Le soir à Cordes se fait pas furtif sur les pavés: c'est un allumeur de réverbère qui se dépêche d'enflammer la cité. Puis celui-ci, avant tout le monde, se lève au matin, éteint la nuit et met ses habits de cocher afin de conduire élégamment le soleil au-dessus de Cordes qui revêt les haubans de Phébus sur sa peau de damier minéral de grès rose et blond.
Le voyageur distrait s'aventure de peines à Cordes mais ne quitte pas la montée centrale où, il est vrai, s'éploient les façades gothiques du 13ème siècle les plus fameuses qui narrent l'histoire de cette cité d'une voix figée de pierres sculptées en haut-relief. Mais nul n'en a encore saisi les basses fréquences...
Rue Saint-Michel. A travers les hourras!
De l'église du même nom, cette rue descend vers la plus ancienne porte de la cité. Ebloui de merveilleux, l'œil survole les galeries d'art en nombre ici. L'esprit avide d'inouï se lézarde et s'ouvre sur une porte: deux ouvertures opposées et c'est un courant d'air qui vous propulse derrière une façade de pierres jointoyées de silence.
Pas tout-à-fait le silence.
Un léger frottement parvint à mon oreille à travers le rideau bruyant de la victoire des bleus. J'espérais en me retournant voir un nom qui m'indiquerait où je me trouvais. Pour toute réponse, un ciel bleu dans un cadre figurant une porte sans en être une. Pas de porte. A droite, à gauche, des tableaux: j'étais chez un peintre, mais je n'avais nullement pénétré chez lui. Je n'osais m'entreprendre d'un débat face à l'inquiétude qui se rebellait en moi. Le léger frottement reprit. J'avançai les mains pour mieux me diriger dans ce frêle bruit en papillon sonore. Je parvins au seuil d'un local empli de chevalets, de châssis assis dos aux murs, de matrices, d'essais jonchant le sol, et d'un tableau auquel travaillait un homme assis, que je devinai de dos tant il se confondait avec la toile criblée de bleu, nécrosée de bleu. Tout ce bleu était impossible, incompatible avec l'œil humain. L'homme se leva sans que ne bouge le bleu.

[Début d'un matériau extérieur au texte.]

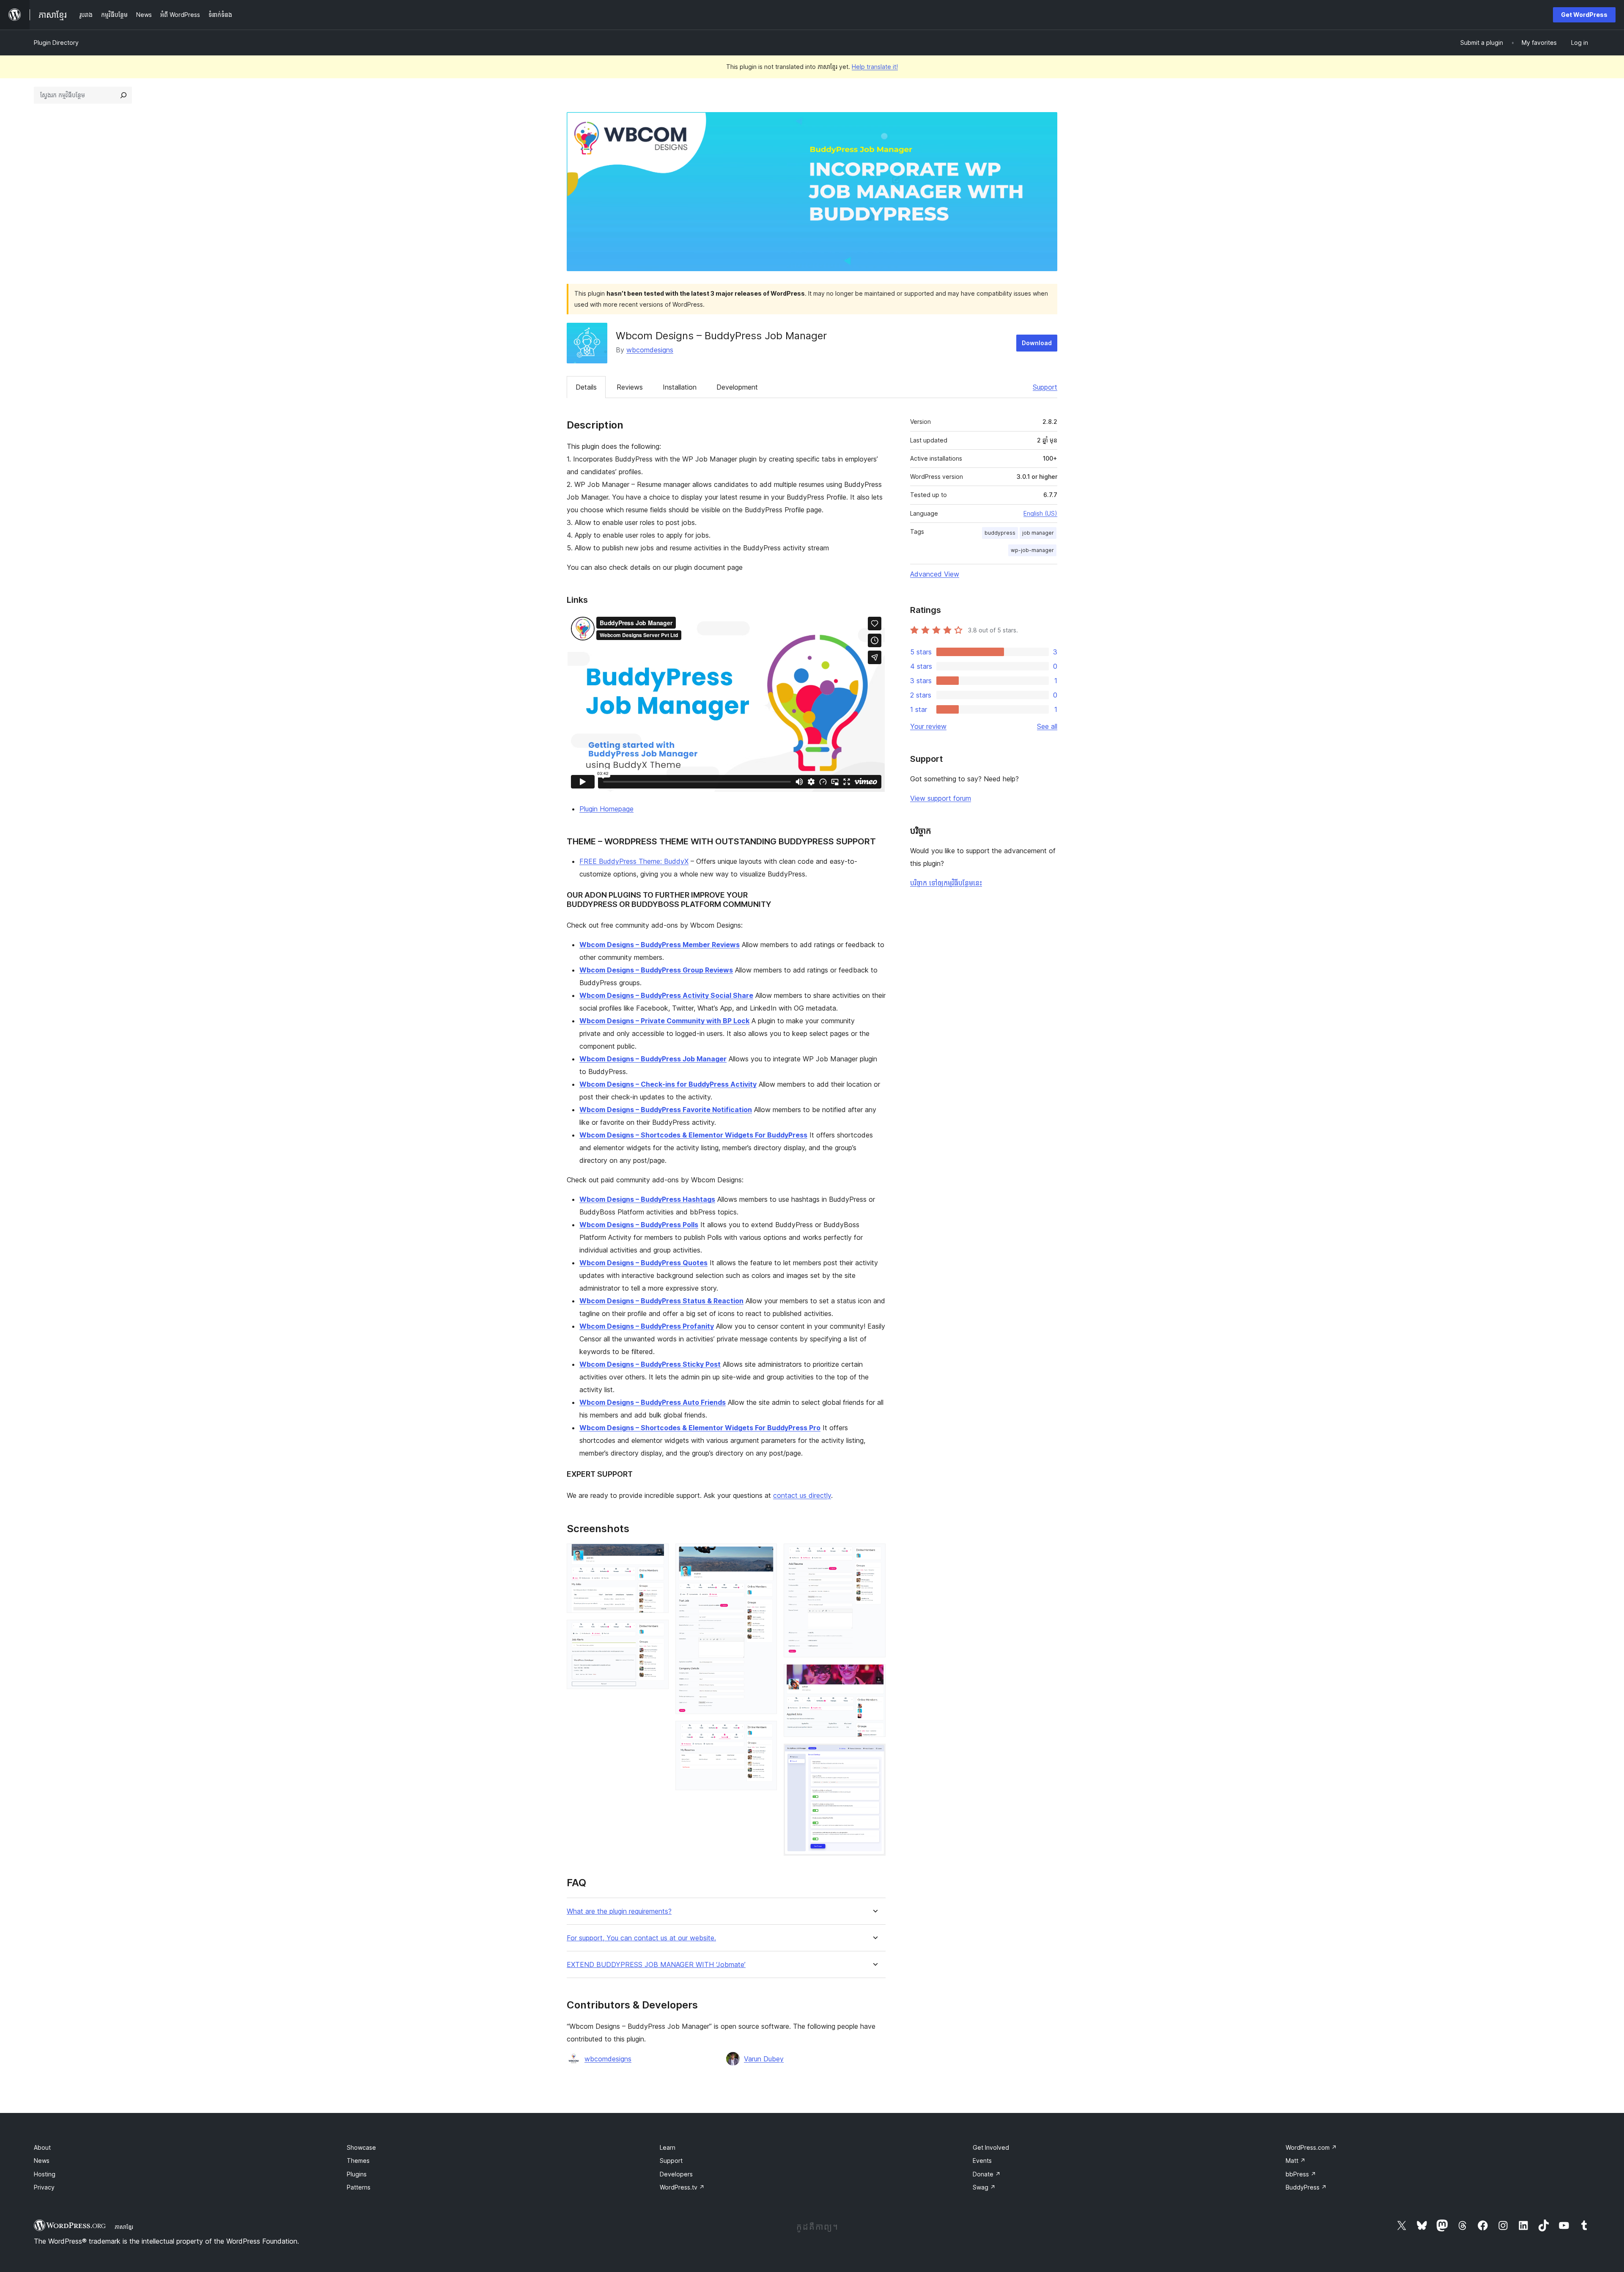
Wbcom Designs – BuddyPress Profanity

- Installez-vous! Vous êtes à l'heure. Etait-ce bien l'heure convenue? Je termine ceci et je suis à vous. Installez-vous, bissât-il coupant court à ma surprise d'une voix tendre que je reconnu sans la connaître. Tout en me tournant le dos, sa voix semblait me parler de face, stéréophonique d'hypnose. Puis il s'assit devant moi; sa voix lui était revenu à la bouche. Après s'être enquit de mon aise, il me demanda pourquoi j'étais ici à Cordes-sur-Ciel. Je ne su quoi répondre, craignant une réponse déjà devinée:
- Le tourisme, banalisai-je!
- Allons, allons, je vous connais. Pourquoi êtes-vous là?
Mon humaine surprise avait déjà quitté sa place en mon corps; il me restait tout de même un fond de révolte et d'offensive enfantine qui tente encore de faire le mur de l'incompréhension:
- Co... comment ça, vous me connaissez?
- Je sais que vous n'êtes pas un simple touriste. On ne revient pas sur un lieu touristique quatre fois en trois jours; alors?

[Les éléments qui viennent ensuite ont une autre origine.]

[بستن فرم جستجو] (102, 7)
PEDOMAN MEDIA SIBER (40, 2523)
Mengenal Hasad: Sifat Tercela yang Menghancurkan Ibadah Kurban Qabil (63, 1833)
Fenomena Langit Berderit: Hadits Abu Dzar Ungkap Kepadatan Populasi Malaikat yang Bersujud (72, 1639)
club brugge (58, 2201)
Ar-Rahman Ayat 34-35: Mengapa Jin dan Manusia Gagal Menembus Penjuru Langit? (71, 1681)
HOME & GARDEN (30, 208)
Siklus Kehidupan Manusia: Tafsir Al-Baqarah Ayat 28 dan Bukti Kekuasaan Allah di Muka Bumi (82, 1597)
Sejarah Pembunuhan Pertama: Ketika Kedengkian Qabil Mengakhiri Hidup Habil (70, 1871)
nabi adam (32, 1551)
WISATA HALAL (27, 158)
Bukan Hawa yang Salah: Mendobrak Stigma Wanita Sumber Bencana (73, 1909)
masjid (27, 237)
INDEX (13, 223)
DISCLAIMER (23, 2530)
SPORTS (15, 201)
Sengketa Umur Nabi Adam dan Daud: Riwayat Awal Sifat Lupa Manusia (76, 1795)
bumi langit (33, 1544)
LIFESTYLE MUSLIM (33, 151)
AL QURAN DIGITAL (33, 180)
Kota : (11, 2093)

- Mais justement Gabriel c'est parce que...
- Ah ha! Vous voyez, je vous connais puisque vous me connaissez, sinon je ne vous aurais pas invité! Vous me connaissez sans le savoir et vous deviez être là. Aujourd'hui. Car je vous cherchais.
- Gabriel, pardon mais expliquez-vous. J'ai beau aimer les paradoxes, mais même les subtilités nichées aux creux des oxymores m'apparaissent plus limpides que vos affirmations!
Et il débutât:
- Au commencement...
- Ah non! On dirait le début d'un mauvais roman, vous n'allez quand même pas me faire le coup de la Genèse?

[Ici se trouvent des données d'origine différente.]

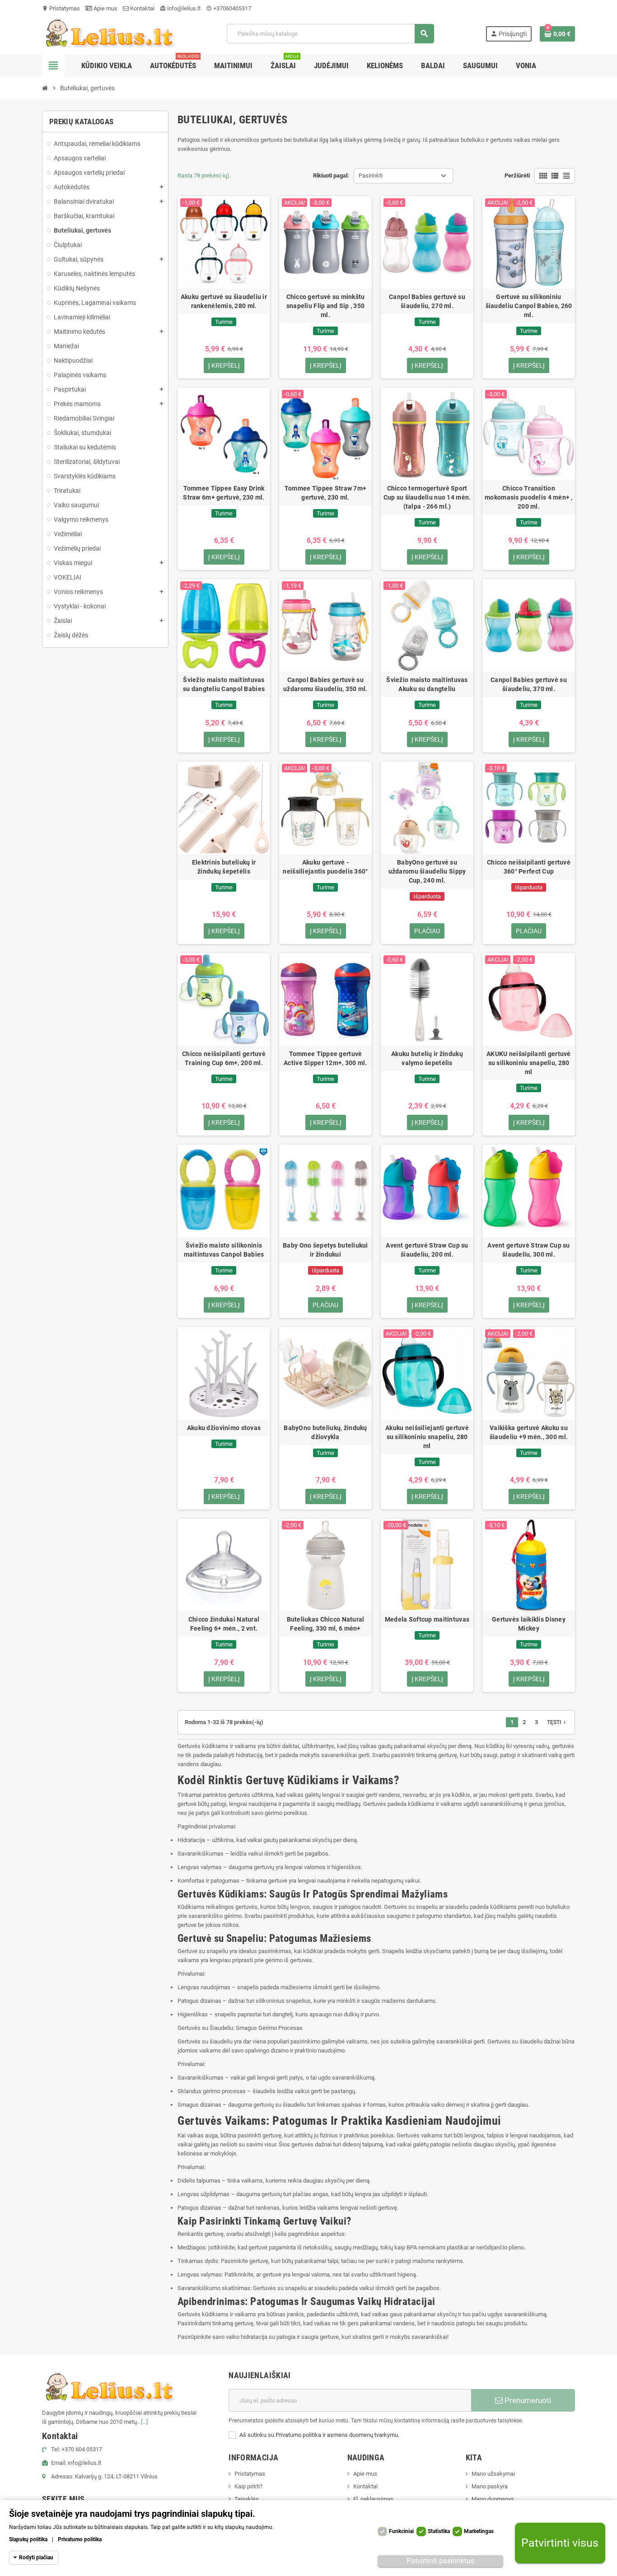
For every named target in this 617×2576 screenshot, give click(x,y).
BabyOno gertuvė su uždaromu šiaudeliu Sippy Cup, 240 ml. (427, 871)
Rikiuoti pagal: (331, 175)
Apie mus (104, 8)
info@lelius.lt (180, 8)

- Non, non; surtout que la Bible est un faux en Ecritures. Bon... comment vous dire... Croyez-vous aux anges? Car voyez-vous beaucoup y croient parce qu’ils n’en ont jamais vu. C'est bizarre mais c'est ainsi: le merveilleux qui les maintient dans l'ignorance - ou l'inverse - se dissout quand s'incarnent leurs rêves.
Je ne pouvais qu'objecter de mon athéisme angélique; et pour parfaire mon scepticisme, je lui demandai pourquoi il était là, lui, s'il était bien l'ange qu'il voulait que je crusse.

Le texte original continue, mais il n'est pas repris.